The robotic exoskeleton could increase a surgeon’s dexterity and also give them an ability to ‘sense’, ‘see’, control and safely navigate the human body during operations, says the team working on the exoskeleton.
Keyhole surgery, referred to as minimally invasive surgery (MIS), is an attractive option for doctors as patients lose less blood during operations and recover faster. It also lowers the cost for hospitals as they need less after-care and are less likely to catch infections.
Sanja Dogramadzi, lead of the research project and robot specialist, told PE that robot-assisted MIS is growing in some surgical applications such as urology, which focuses on kidneys, ureters, bladder, prostate and male reproductive organs.
However, robotic systems are costly and so generally limited in other areas of surgery. “Success of the surgery depends on the available surgical tools and it is even more the case with MIS,” Dogramadzi said. “Enabling minimally invasive access in other surgical fields would be extremely beneficial for patients.”
A sense of touch
The main drawback for surgeons carrying out MIS is that when they insert instruments through small incisions, the surgeons typically loose dexterity and sense of touch.
The new technology hopes to overcome these drawbacks with the development of three key biomedical tools that mimic complex human dexterity and senses. These can be worn by the surgeon and transmit the surgeon’s own movements to the very small incisions made in MIS.
It is hoped that this will also lessen the amount of mental and physical stress experienced by surgeons carrying out such precise movements, as well as the highly demanding training needed.
The first will be an exoskeleton that fit over the surgeon’s hands, which will control the instruments inside the body – a surgical ‘gripper’ able to mimic the thumb and two fingers of the hand.
The instrument, which goes inside the body, will have haptic abilities, delivering feedback (typically in the form of small vibrations). This will allow the surgeon to ‘feel’ the tissues and organs inside the body, just like they do during conventional surgery. A prototype has been developed by researchers at Bristol Robotics Laboratory.
Exoskeleton prototype.

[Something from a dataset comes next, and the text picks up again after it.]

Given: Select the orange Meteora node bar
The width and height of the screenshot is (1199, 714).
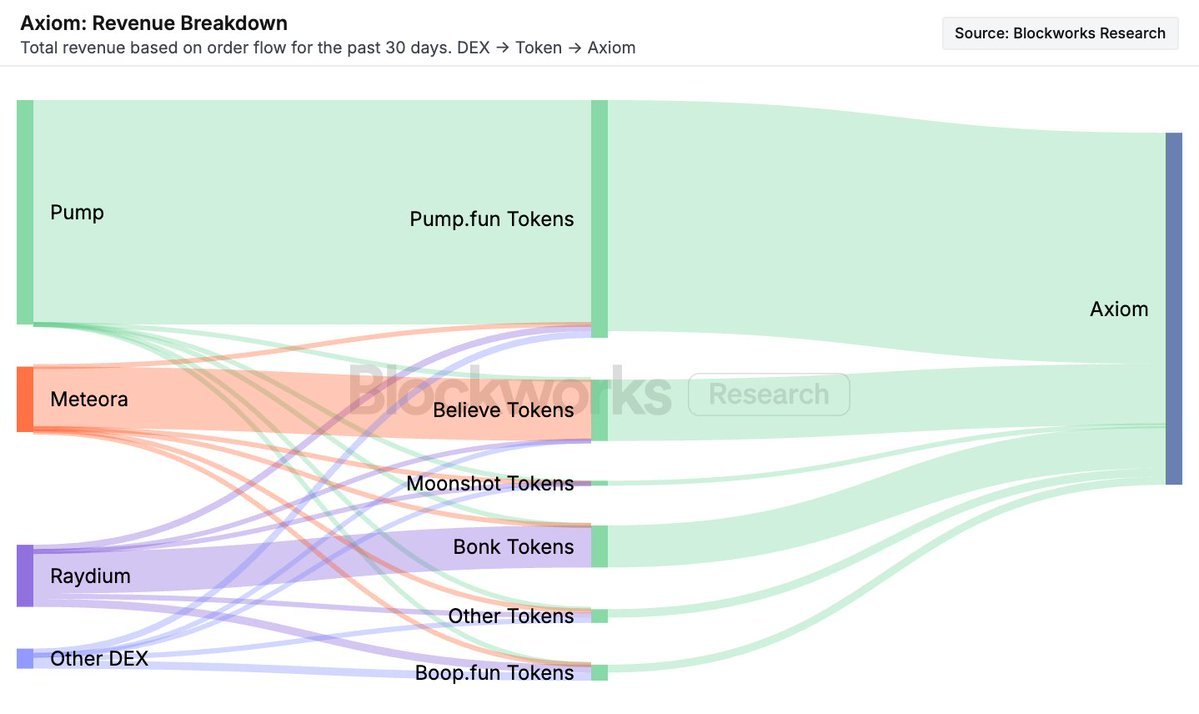Looking at the screenshot, I should (25, 399).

Credit: UWE Bristol
The wearable exoskeleton on the surgeon’s hand will enable movement that is more intuitive as well as giving the surgeon the sense of touch.
The sense of touch will improve upon current haptic systems, which mainly focus on delivering feedback to the arm or forearm of the user. Instead, the system will also focus haptic feedback on the fingers of the surgeon.
Dogrmadzi says that the SMARTsurg exoskeleton and robotic surgical tools will offer much better dexterity to the human hand because of this ability to sense “fine finger motion,” which is translated into fine motion of the surgical instruments.
Researchers will also develop smart glasses to be worn during surgery that would give the doctor a real-time, 3D view of what is happening inside the body during the operation.
This could mean that the surgeon could be on the other side of the room, operating remotely using the exoskeleton gloves, and would be able to see exactly what is going on throughout the operation.
Dogramadzi told PE that the glasses could also provide extra information, such as biopsy results, during surgery.
Tests will be carried out on medical models, called laboratory phantoms, and non-invasive tests on animals, before moving on to more realistic models. Dogramadzi said it should be up to six years before the technology is used for real medical procedures in the operating theatre.
The project’s collaborators include the Centre for Research and Technology Hellas (Greece), Politecnico di Milano (Italy), Bristol Urological Institute (UK), North Bristol National Health Service Trust, the University of Bristol, the European Institute of Oncology (Italy), TheMIS Orthopaedic Center (Greece), CYBERNETIX (France), Optinvent SA (France) and Hypertech Innovations (UK).